De Raad van State (30 juli 2025) bevestigde dit oordeel en voegde belangrijke nuances toe:
Sancties zijn pedagogisch, geen straf
Sinds een eerdere uitspraak (ECLI:NL:RVS:2025:1831) beschouwt de Afdeling dit soort sancties niet meer als punitief, maar als pedagogisch disciplinaire herstelsancties. Daardoor gelden waarborgen als cautie of recht op rechtsbijstand niet.Motiveringsgebrek hersteld
Het besluit van 15 oktober 2024 was in strijd met art. 3:47 Awb: het bevatte geen motivering en geen rechtsmiddelenclausule. Dat gebrek werd later hersteld met een brief van 28 oktober. De Raad van State paste art. 6:22 Awb toe en passeerde dit gebrek omdat de student niet in zijn belangen was geschaad.Fraude buiten redelijke twijfel bewezen
De student erkende AI-gebruik. De Raad van State vond het niet aannemelijk dat de bronnen eerst bestonden en alleen verkeerd door ChatGPT waren geformuleerd. Intentie is bovendien niet relevant: het gaat om de uitkomst.Sanctie proportioneel
Uitsluiting van eerste-kans tentamens en ongeldigverklaring van de opdracht zijn passend. De student kon alle vakken nog herkansen in hetzelfde studiejaar en liep dus geen vertraging op.

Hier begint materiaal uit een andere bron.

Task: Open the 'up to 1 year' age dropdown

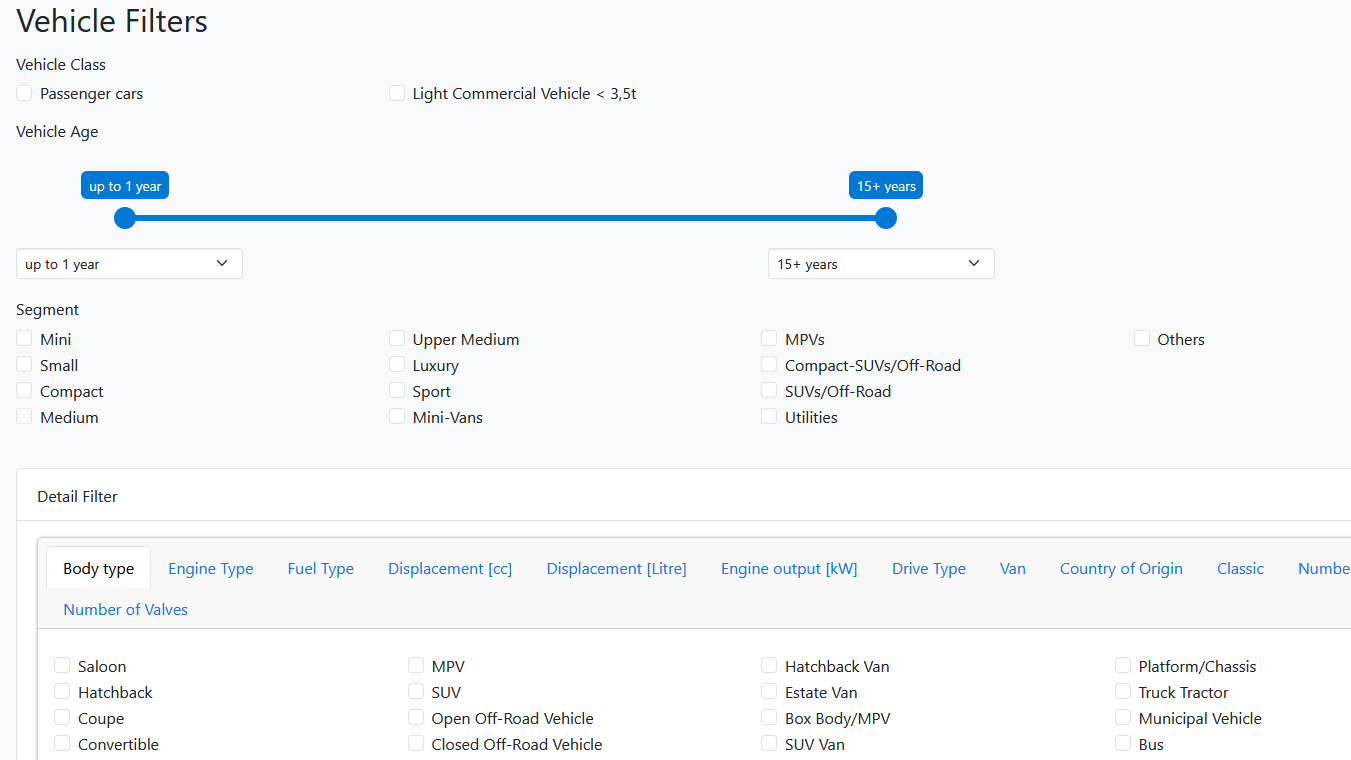Action: (129, 264)
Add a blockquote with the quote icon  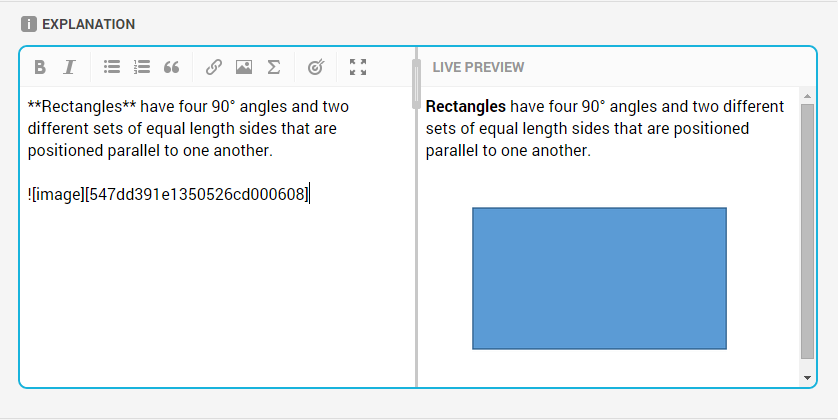tap(171, 67)
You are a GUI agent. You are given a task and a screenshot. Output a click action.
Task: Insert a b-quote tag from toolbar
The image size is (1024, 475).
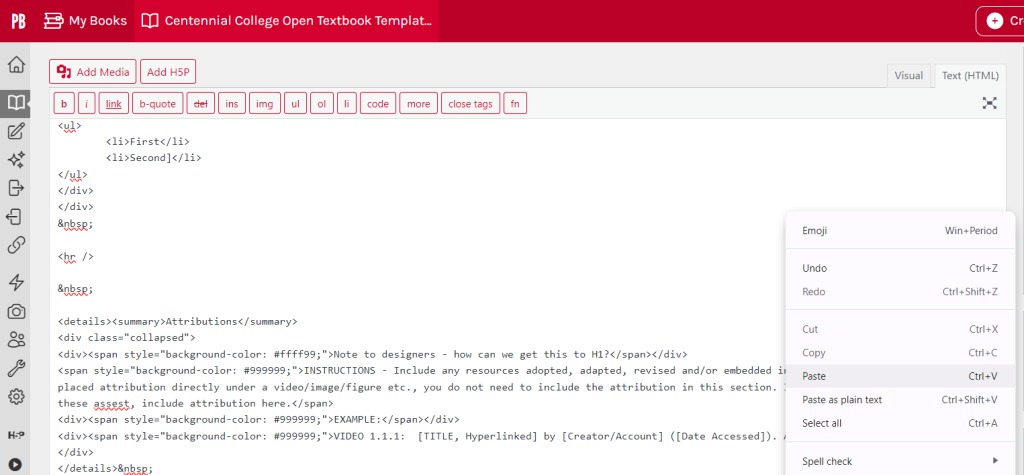[x=157, y=104]
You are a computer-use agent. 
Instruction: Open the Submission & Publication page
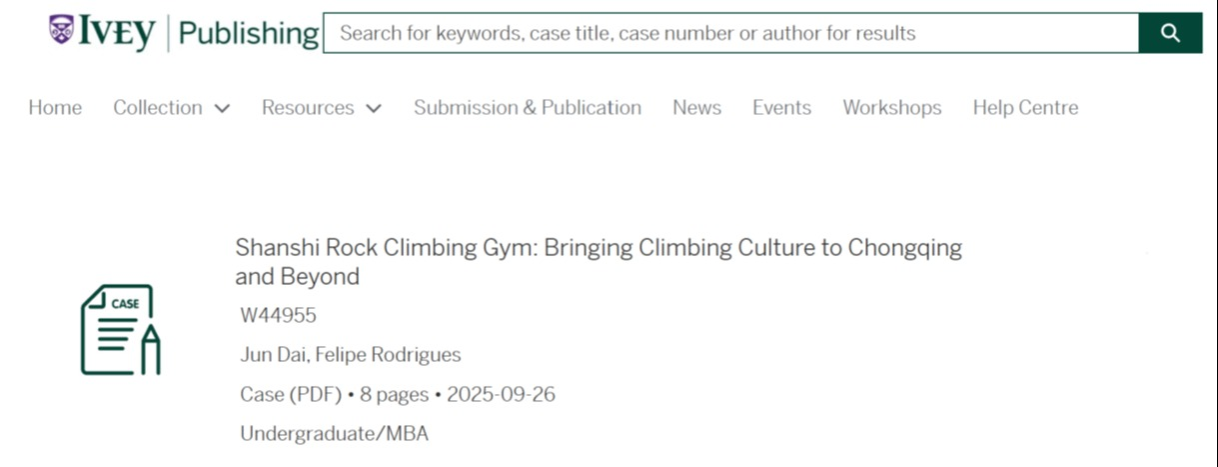(x=527, y=108)

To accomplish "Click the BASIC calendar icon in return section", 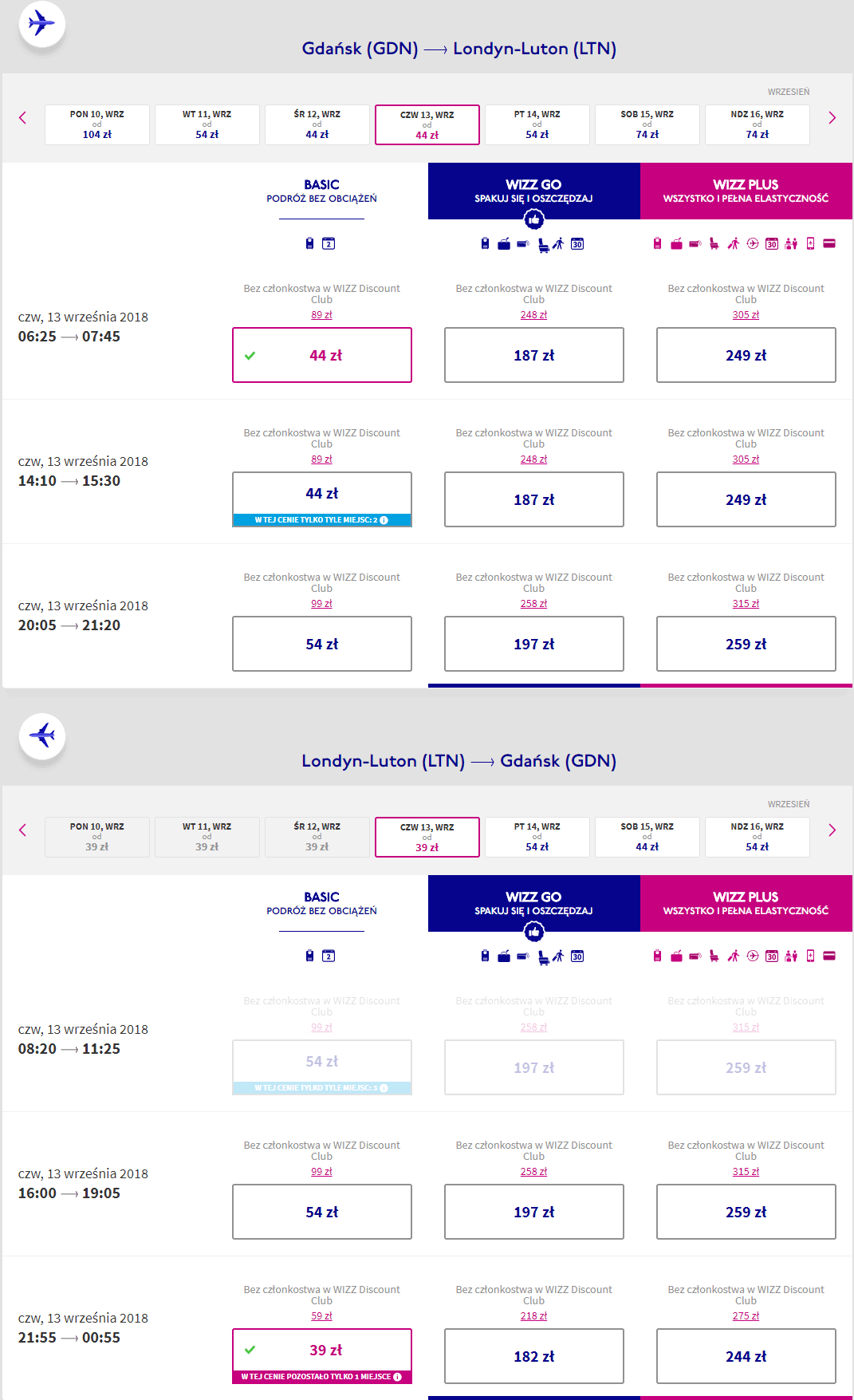I will [329, 956].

Ook werd zwaar meegewogen dat zijn groepsgenoten ten onrechte bij fraudeonderzoek werden betrokken.Reformatio in peius
Het CBE kwalificeerde de fraude als “ernstig”, terwijl de examencommissie sprak van “gewone” fraude. Dit is in strijd met het verbod van reformatio in peius: een beroep mag de student niet in een slechtere positie brengen. De Raad van State gelastte daarom dat de universiteit deze registratie moest corrigeren, maar verklaarde het beroep toch ongegrond omdat de sanctie zelf niet was verzwaard.Proceskostenvergoeding
Opvallend detail: ondanks dat de student inhoudelijk verloor, kende de Raad van State wél een proceskostenvergoeding toe (ruim € 3.000 in totaal), vanwege procedurele gebreken en de onjuiste kwalificatie door het CBE.
Juridische betekenis: bewijslast bij de student
Deze uitspraak geeft richting voor toekomstige gevallen:
Studenten moeten aantonen dat hun werk eigen is zodra er een plausibel vermoeden van AI-gebruik of plagiaat ontstaat.
Examencommissies hoeven AI-gebruik niet technisch te bewijzen; het vaststellen dat bronnen niet bestaan kan al genoeg zijn.
Intentie speelt geen rol: ook onbewust gebruik van AI dat leidt tot onjuiste of verzonnen bronnen kan fraude opleveren.
Lessen voor onderwijs en praktijk
AI-geletterdheid is noodzakelijk – Studenten moeten beseffen dat taalmodellen bronnen kunnen verzinnen.
Controleplicht bij de gebruiker – Wie AI inzet, moet álle bronnen en citaten verifiëren.
Onderwijsinstellingen moeten voorlichten – Universiteiten doen er goed aan studenten expliciet te wijzen op deze risico’s.
Strenge lijn in integriteit – Ook zonder frauduleuze intentie blijft het gebruik van niet-bestaande bronnen onder de zwaarste categorie onregelmatigheden vallen.
Afsluiting
De Raad van State bevestigt dat AI-gebruik in het onderwijs zonder zorgvuldige controle snel onder fraude kan vallen. De verantwoordelijkheid blijft volledig bij de student. Deze uitspraak biedt houvast voor examencommissies en zet ook een bredere norm: wie AI gebruikt in de juridische praktijk of in andere sectoren, blijft eindverantwoordelijk voor de betrouwbaarheid van de output.